A defendant seeking a downward departure from the presumptive risk level has the initial burden of "(1) identifying, as a matter of law, an appropriate mitigating factor, namely, a factor which tends to establish a lower likelihood of reoffense or danger to the community and is of a kind, or to a degree, that is otherwise not adequately taken into account by the [SORA] Guidelines; and (2) establishing the facts in support of its existence by a preponderance of the evidence" ( People v. Wyatt, 89 A.D.3d 112, 128, 931 N.Y.S.2d 85 ; see People v. Gillotti, 23 N.Y.3d 841, 861, 994 N.Y.S.2d 1, 18 N.E.3d 701 ; see also SORA: Risk Assessment Guidelines and Commentary at 4 [2006] [hereinafter Guidelines] ). If the defendant makes that twofold showing, the court must exercise its discretion by weighing the mitigating factor to determine whether the totality of the circumstances warrants a departure to avoid an overassessment of the defendant's dangerousness and risk of sexual recidivism (see People v. Gillotti, 23 N.Y.3d at 861, 994 N.Y.S.2d 1, 18 N.E.3d 701 ; People v. Champagne, 140 A.D.3d 719, 720, 31 N.Y.S.3d 218 ).
The Guidelines provide that "the Board or a court may choose to depart downward in an appropriate case and in those instances where (i) the victim's lack of consent is due only to inability to consent by virtue of age, and (ii) scoring 25 points under risk factor 2, for sexual contact with the victim, ‘results in an over-assessment of the offender's risk to public safety’ " ( People v. Walker, 146 A.D.3d 824, 825–826, 45 N.Y.S.3d 153, quoting Guidelines at 9; see People v.

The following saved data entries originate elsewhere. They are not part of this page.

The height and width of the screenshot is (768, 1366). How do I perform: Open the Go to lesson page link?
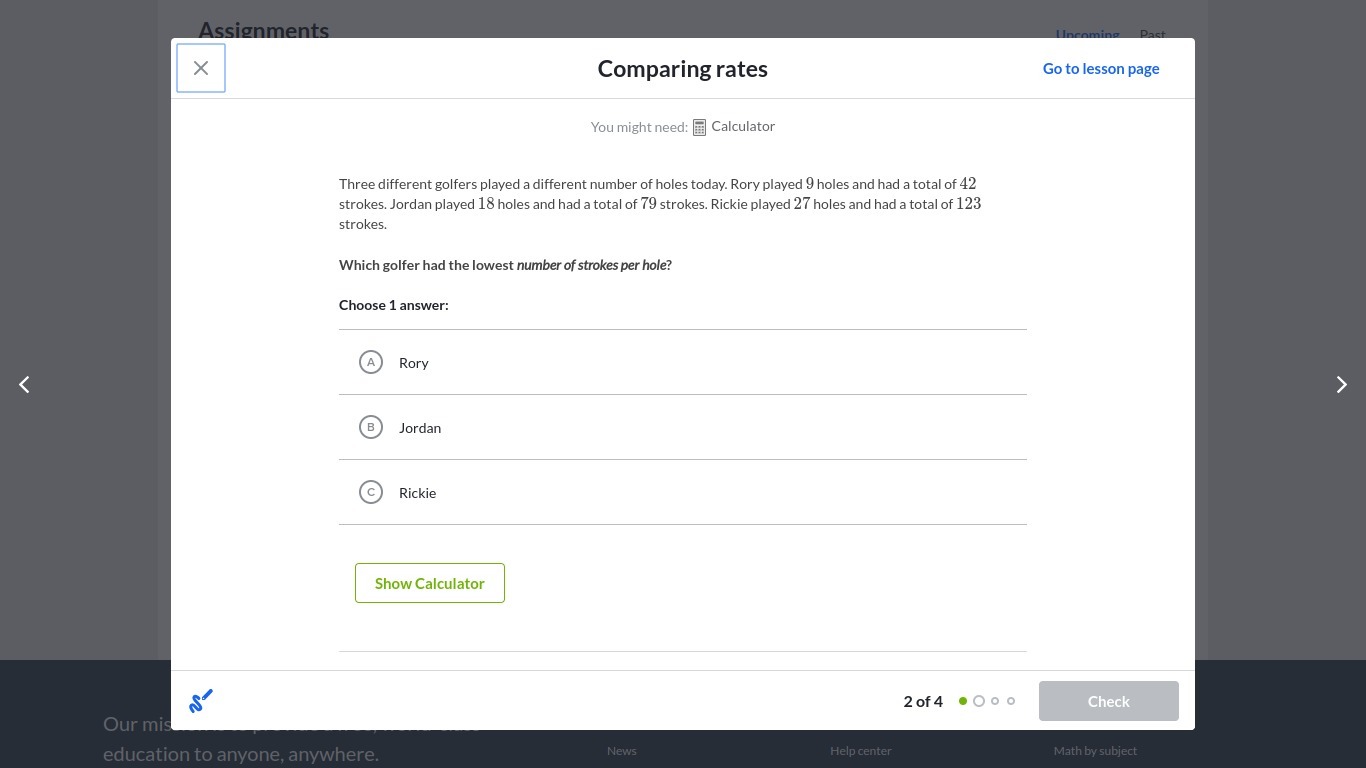[x=1101, y=69]
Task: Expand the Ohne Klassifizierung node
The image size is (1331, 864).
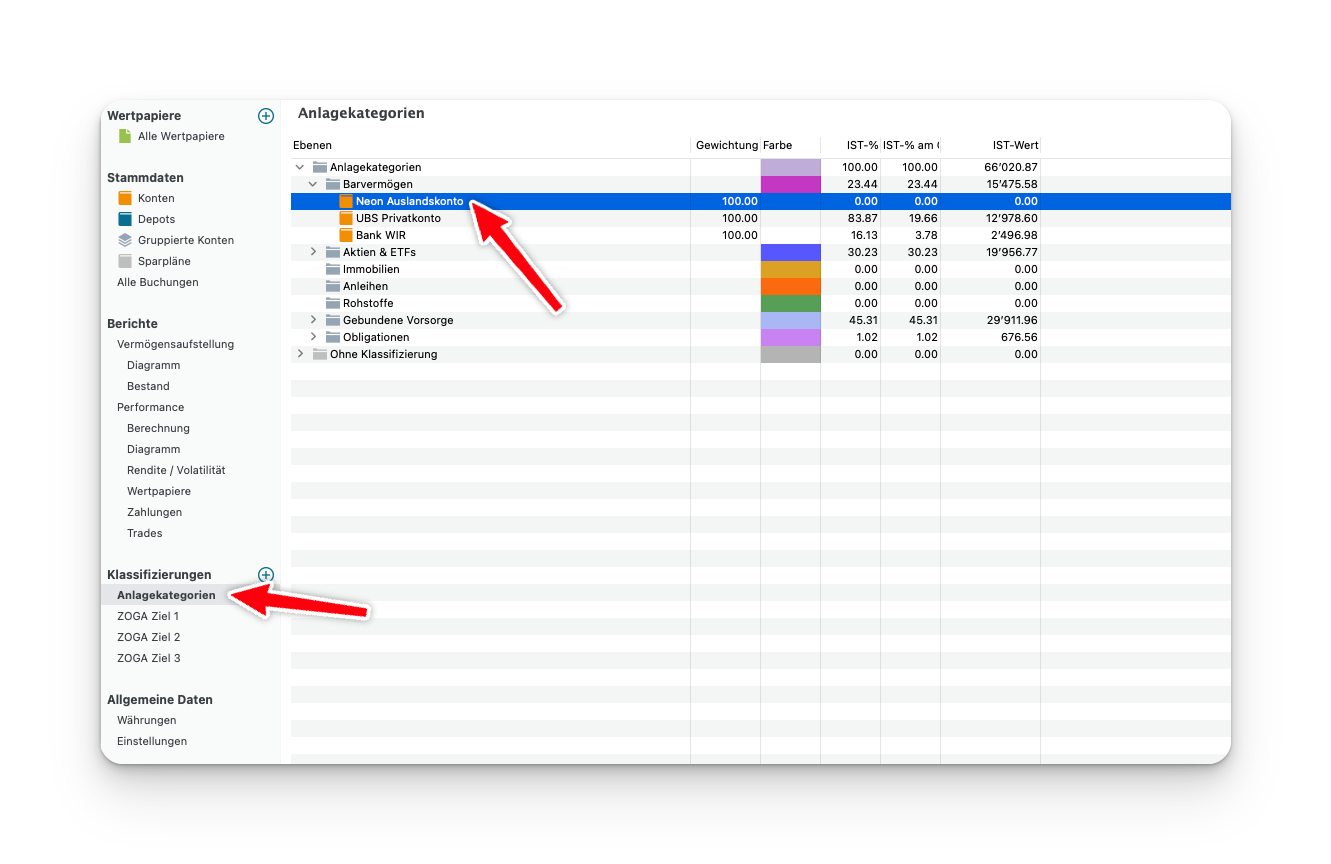Action: 300,354
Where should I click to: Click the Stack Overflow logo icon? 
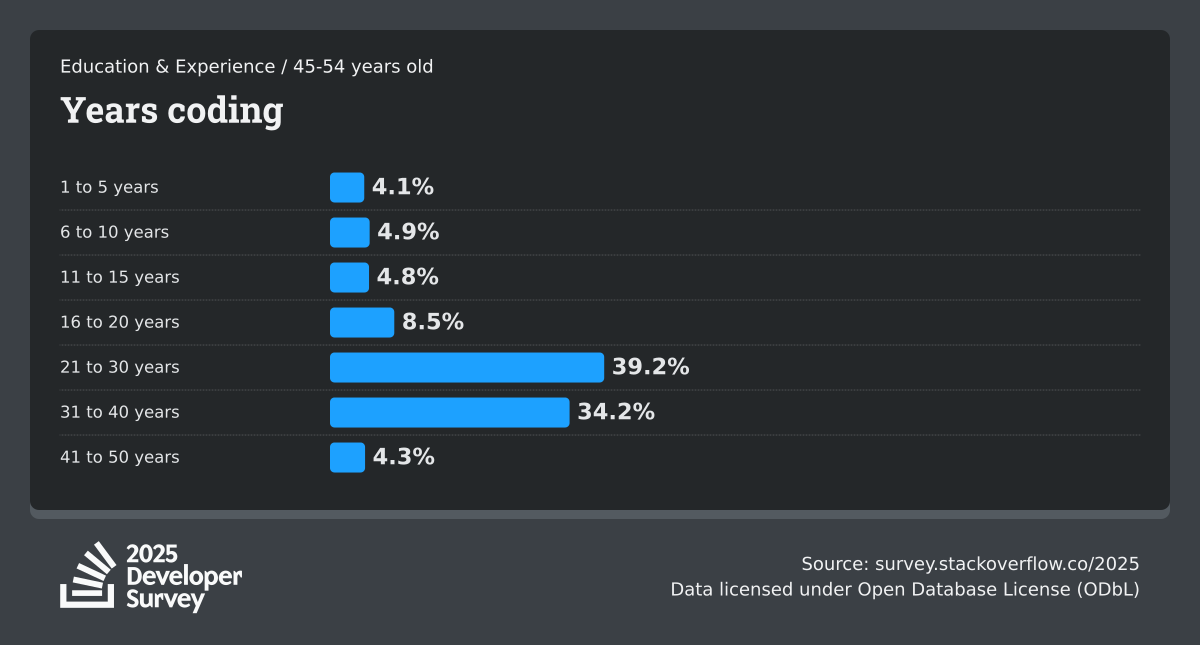(88, 575)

Carter, 138 A.D.3d 706, 707, 30 N.Y.S.3d 141 ). Here, however, the defendant failed to show by a preponderance of the evidence that the victim's lack of consent was due solely to her inability to consent by virtue of age. On the contrary, the grand jury minutes, which were admissible at the SORA hearing (see People v. Mingo, 12 N.Y.3d 563, 573, 883 N.Y.S.2d 154, 910 N.E.2d 983 ), contain evidence as to the defendant's use of force in this crime.
The other factors identified by the defendant—his lack of a criminal history and points total near the low range of the level two parameters—did not, by themselves, constitute grounds for a downward departure (see People v. Tavares–Nunez, 180 A.D.3d 719, 115 N.Y.S.3d 717 ; cf. People v. Fisher, 177 A.D.3d 615, 111 N.Y.S.3d 80 ).
Accordingly, we agree with the Supreme Court's determination to deny the defendant's application for a downward departure from his presumptive risk level, and to designate him a level two sex offender.
BALKIN, J.P., LEVENTHAL, MILLER and CONNOLLY, JJ., concur.